I am trying to experiment with NeuralODEs and wanted to fit a simple cosine curve as an implementation exercise. I have tried experimenting the same with the solvers in torchdiffeq and diffrax but both seem to give a bad fit, and at the same time the runtimes are too high for a sensible solution.

I modified the example code to fit a cosine, but the resulting fit is pretty bad (both with Adam as well as tuning using BFGS) Any suggestions on how to improve the fit/model? Note that the runtime is pretty good but the model fit is bad.

using ComponentArrays, Lux, DiffEqFlux, OrdinaryDiffEq, Optimization, OptimizationOptimJL, OptimizationOptimisers, Random, Plots

rng = Random.default_rng();
# u0 = Float32[2.0; 0.0]
datasize = 101;
tspan = (-4.0f0*π, 4.f0*π);
tsteps = range(tspan[1], tspan[2]; length = datasize);

function trueODEfunc(du, u, p, t)
    du .= -sin.(t);
end;

prob_trueode = ODEProblem(trueODEfunc, [1.0], tspan);
ode_data = Array(solve(prob_trueode, Tsit5(); saveat = tsteps));

plt = scatter(tsteps, ode_data[1, :]; label="true data")
display(plot(plt))

dudt2 = Chain(x -> x.^3, Dense(1, 50, tanh), Dense(50, 1));
p, st = Lux.setup(rng, dudt2);
prob_neuralode = NeuralODE(dudt2, tspan, Tsit5(); saveat = tsteps);

function predict_neuralode(p)
    Array(prob_neuralode([0.0f0], p, st)[1])
end;

function loss_neuralode(p)
    pred = predict_neuralode(p)
    loss = sum(abs2, ode_data .- pred)
    return loss, pred
end;

callback = function (p, l, pred; doplot = false)
    println(l)
    # plot current prediction against data
    if doplot
        plt = scatter(tsteps, ode_data[1, :]; label = "data")
        plot!(plt, tsteps, pred[1, :]; label = "prediction")
        display(plot(plt))
    end
    return false
end;

pinit = ComponentArray(p);
callback(pinit, loss_neuralode(pinit)...; doplot = true)

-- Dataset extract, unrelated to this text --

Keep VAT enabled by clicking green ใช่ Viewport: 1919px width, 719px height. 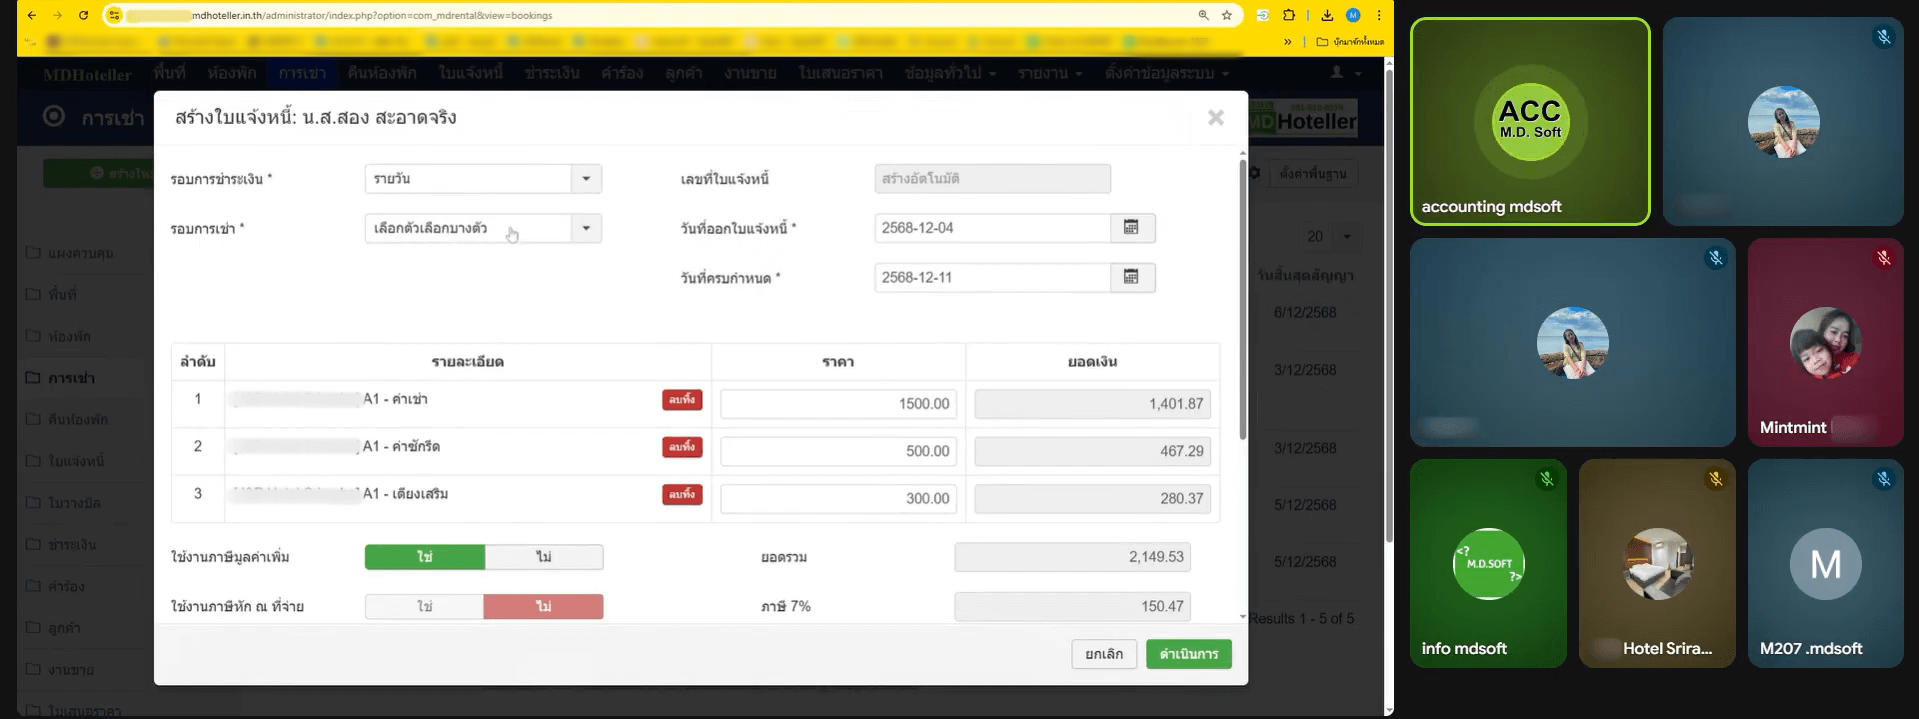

# use Optimization.jl to solve the problem
adtype = Optimization.AutoZygote();

optf = Optimization.OptimizationFunction((x, p) -> loss_neuralode(x), adtype);
optprob = Optimization.OptimizationProblem(optf, pinit);

result_neuralode = Optimization.solve(optprob, OptimizationOptimisers.Adam(0.05); callback = callback,
    maxiters = 300);

optprob2 = remake(optprob; u0 = result_neuralode.u);

result_neuralode2 = Optimization.solve(optprob2, Optim.BFGS(; initial_stepnorm = 0.01);
    callback, allow_f_increases = false)

callback(result_neuralode2.u, loss_neuralode(result_neuralode2.u)...; doplot = true)

Thanks!

avikpal · May 1, 2024, 5:38pm

EDIT: See the next comment about initial condition

You need to use multiple shooting Multiple Shooting · DiffEqFlux.jl, single shooting for neural odes trying to learn periodic data (or data with similar structure) is almost always going to fail.

Or you could do a staged training Smoothed Collocation for Fast Two-Stage Training · DiffEqFlux.jl

tomaklutfu · May 1, 2024, 5:39pm

Why is the initial condition is 0 here? It should be cos(0)=1, shouldn’t it?

moble · May 1, 2024, 8:54pm

Chris Rackauckas gave a great (long) talk about related issues, and in Part 2 (starting around the 2h08m mark) he got into some techniques that you’ll need when fitting to oscillatory solutions.

He discusses multiple shooting and the collocation method @avikpal mentioned. But probably the easiest thing to try is to get an initial guess by fitting to just one oscillation, then use that as the initial guess to optimize the over more oscillations — “growing the time interval”. It may also be relevant to use the prediction error method, where you modify your ODE to penalize errors directly.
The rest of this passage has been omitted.